Facebook Settles Sponsored Stories Lawsuit With $10 Million To CharityBy: Josh Wolford - June 18, 2012
A northern California district judge has said that “economic injury” could be proven by plaintiffs suing Facebook over Sponsored Stories, and Facebook has agreed to settle the lawsuit with a $10 million charity donation.
The complaint at the heart of Angel Fraley et al vs. Facebook was with the legality of the company’s relatively new types of ads – Sponsored Stories. You’ve probably seen them appearing with more frequency inside your News Feed – “Sam Johnson likes Starbucks – Promoted,” and such. Sponsored Stories allows advertisers to promote a user’s activity, for instance liking a product or playing a certain game, after the fact.
Of course, the thought behind Sponsored Stories is that a recommendation that looks like its coming from a friend or family member is worth a whole lot more than a standard ad you might see on the side of the page.
For the five people involved in this lawsuit, Facebook’s Sponsored Stories are a violation of California law because they “publicize” user data without compensation, and the uncompensated users are also unable to opt out of having their activities (and names and images) used as adverts.
According to Reuters the suit, which was seeking class-action status, was actually settled outside of court last month – but was just recently made public.
In holding up the plaintiffs’ claim for economic damages, District Judge Lucy Koh said,
“California has long recognized a right to protect one’s name and likeness against appropriation by others for their advantage.”
While the Sponsored Story may continue to run up against California law, that’s not the only place where Facebook could see some opposition. This lawsuit is definitely not the first of its kind around the world. Back in April, a Vancouver woman filed a similar suit in a British Columbia court.
She claimed that Facebook fails to acquire users’ consent or even give users notification that their likenesses are being used in Sponsored Stories, nor do they compensate them or allow them to opt-out. She claimed that these actions were in violation of Canadian law and called Facebook’s Sponsored Stories “high-handed, outrageous, wanton, reckless, callous, disgraceful, willful and entirely without care for the plaintiffs and Class members’ statutory right to control the use of their own names or portraits, and as such renders Facebook liable to pay punitive damages.”

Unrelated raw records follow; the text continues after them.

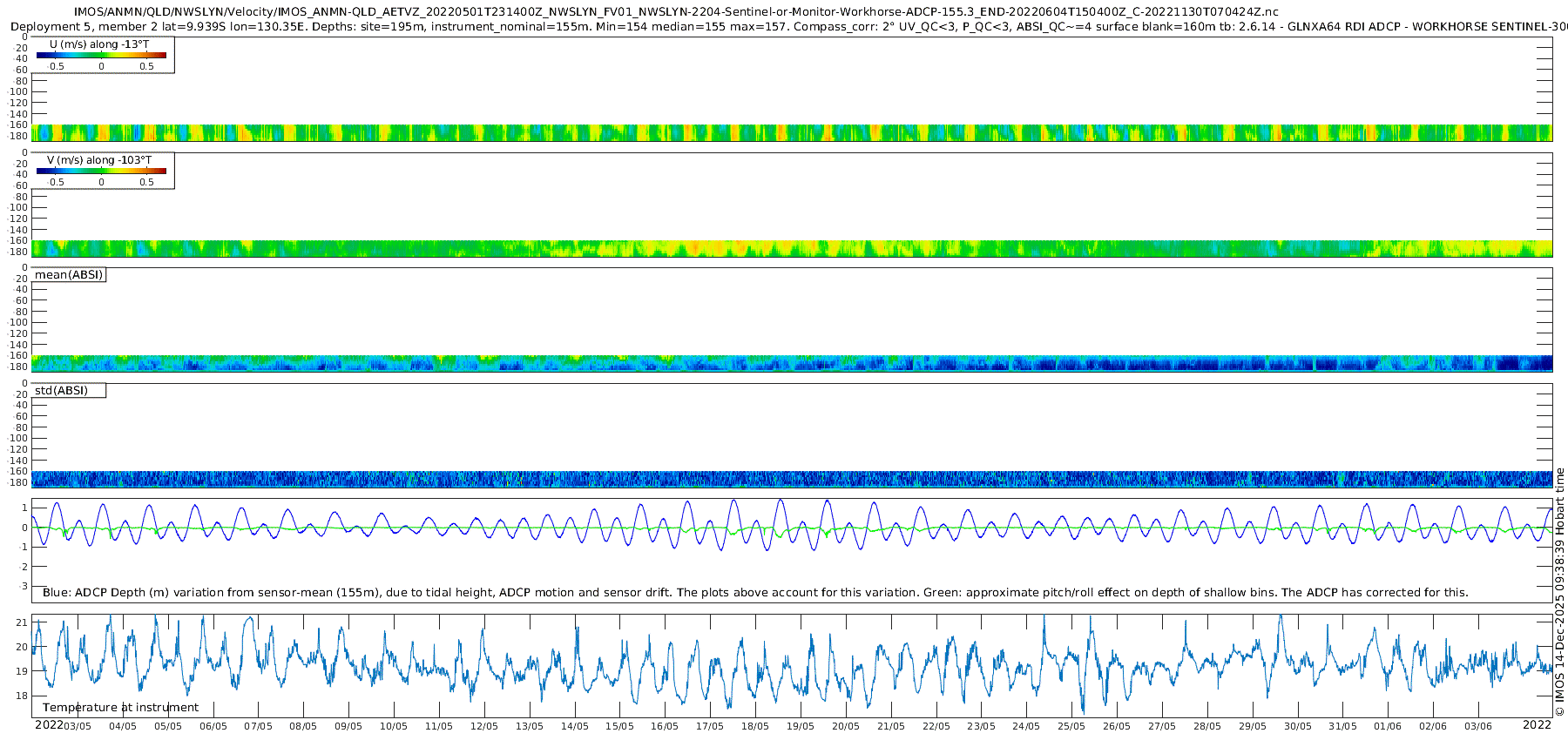The height and width of the screenshot is (740, 1568).
Task: Click the 03/05 date tick label
Action: tap(78, 726)
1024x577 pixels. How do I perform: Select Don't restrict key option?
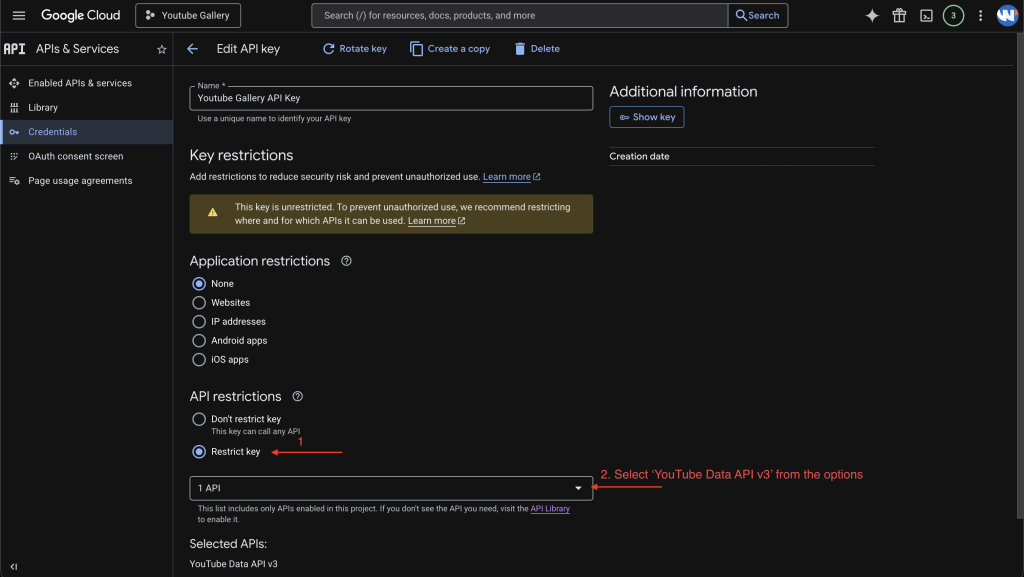199,419
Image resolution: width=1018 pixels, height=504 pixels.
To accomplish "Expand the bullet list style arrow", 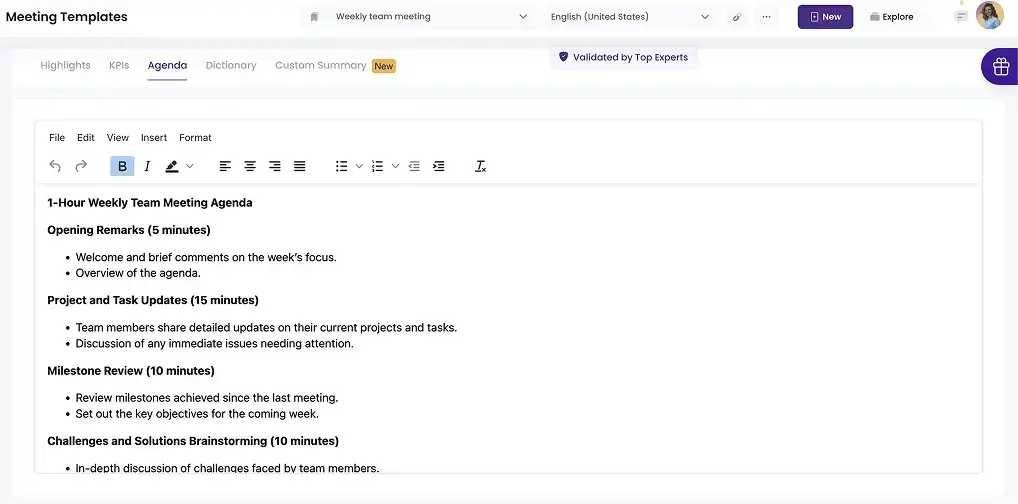I will point(359,166).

Facebook currently handles Sponsored Stories differently that more traditional advertisements that contain organic content from the advertiser as well:
We sometimes allow businesses or anyone else to sponsor stories like the ones that show up in your News Feed, subject to the audience set for that story. While these are sponsored, they are different from ads because they don’t contain a message from the person that sponsored them. Your friends will see these stories even if you have opted out of the Show my social actions in Facebook Ads setting.
The $10 million that Facebook will pay in the California case is part of a cy-pres settlement, which means that all of the money can go to charity.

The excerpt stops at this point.